Text to read:
++++

The Sassi di Matera (meaning "stones of Matera") are prehistoric cave dwellings in the Italian city of Matera, Basilicata. Situated in the old town, they are composed of the Sasso Caveoso and the later Sasso Barisano.

Matera has gained international fame for its "Sassi". The Sassi originate from a prehistoric (troglodyte) settlement, and are suspected to be some of the first human settlements in Italy

Matera was developed by its inhabitants over the centuries in a manner that is now called "Spontaneous Architecture" due to the way the city conforms to the natural environment while revealing many very sophisticated and elegant styles. This form of architecture strikes the attention of visitors arriving in the city, as it creates a surreal landscape reminiscent of the emotions stirred before certain modern abstract paintings.

Amidst the rocks of Matera, Byzantine churches carved into the rock are adorned with religious paintings on ancient walls eroded by time. Before these unique churches one feels transfixed in a place where time seems to have stopped - in sacred time.

Although Matera is not as famous from an archaeological point of view as Pompeii, Agrigento or Pozzuoli, it has such unique and suggestive environmental characteristics that it remains one of the most admired cities in Italy - and indeed, the world.

++++

Record excerpts:

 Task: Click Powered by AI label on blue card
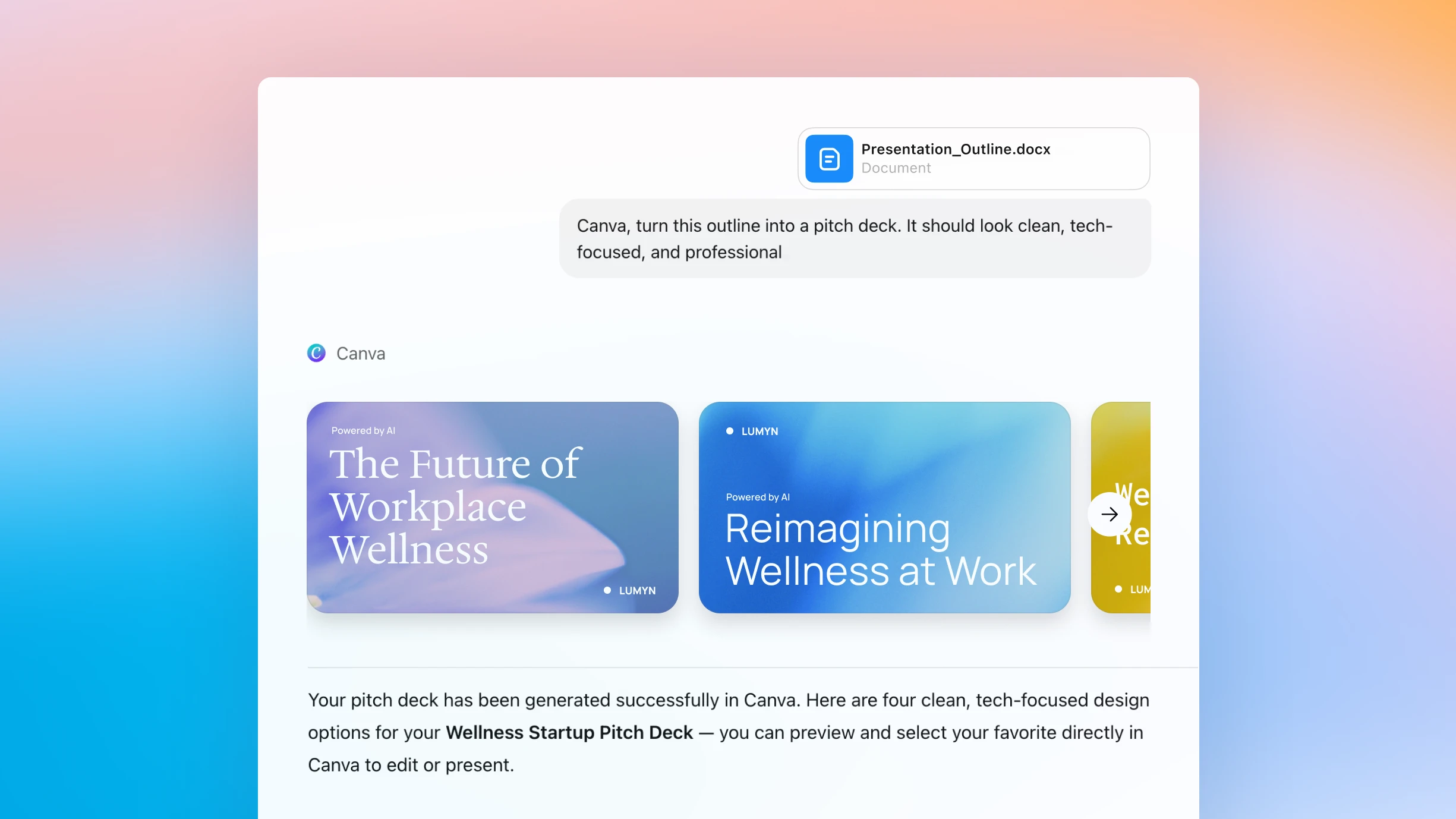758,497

++++

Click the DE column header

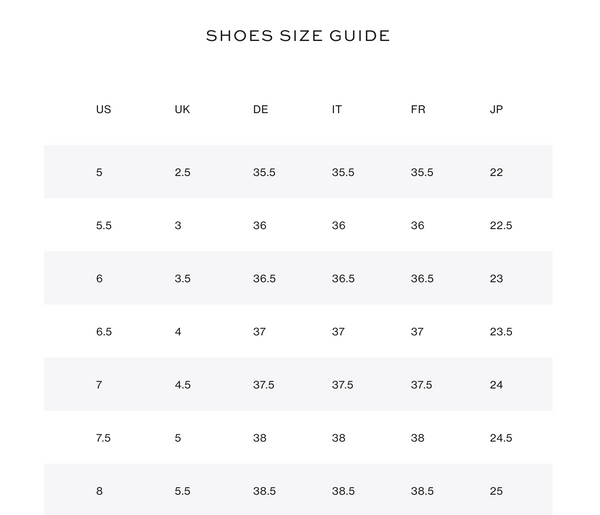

++++

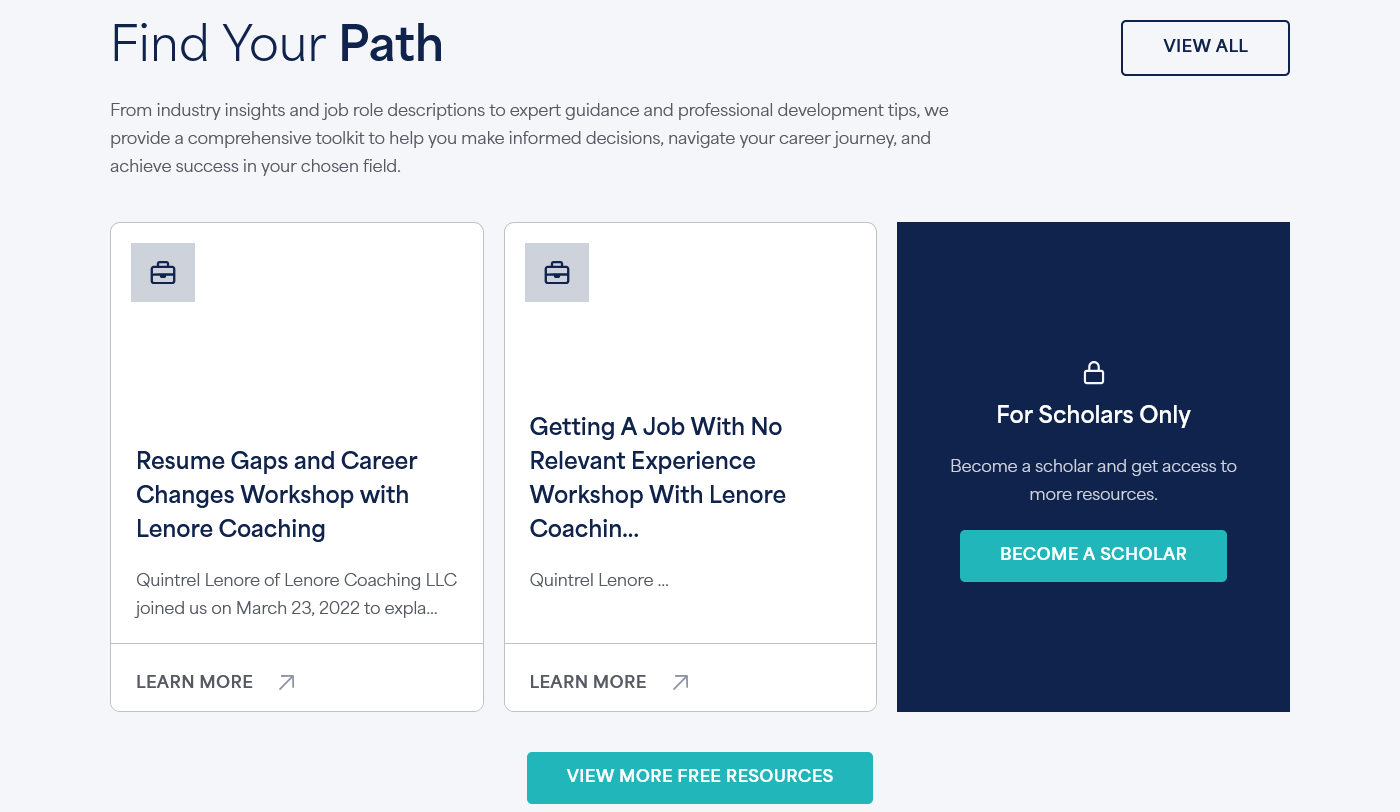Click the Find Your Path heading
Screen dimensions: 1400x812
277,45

++++

Summarize the text about the Sassi di Matera above in two sentences.

The Sassi di Matera are prehistoric cave dwellings in the old town of Matera, Basilicata, made up of the Sasso Caveoso and the later Sasso Barisano, and they are suspected to be some of the first human settlements in Italy. With its "Spontaneous Architecture" that conforms to the natural environment and its rock-carved Byzantine churches adorned with religious paintings, Matera remains one of the most admired cities in Italy and the world, though it is less famous archaeologically than Pompeii, Agrigento or Pozzuoli.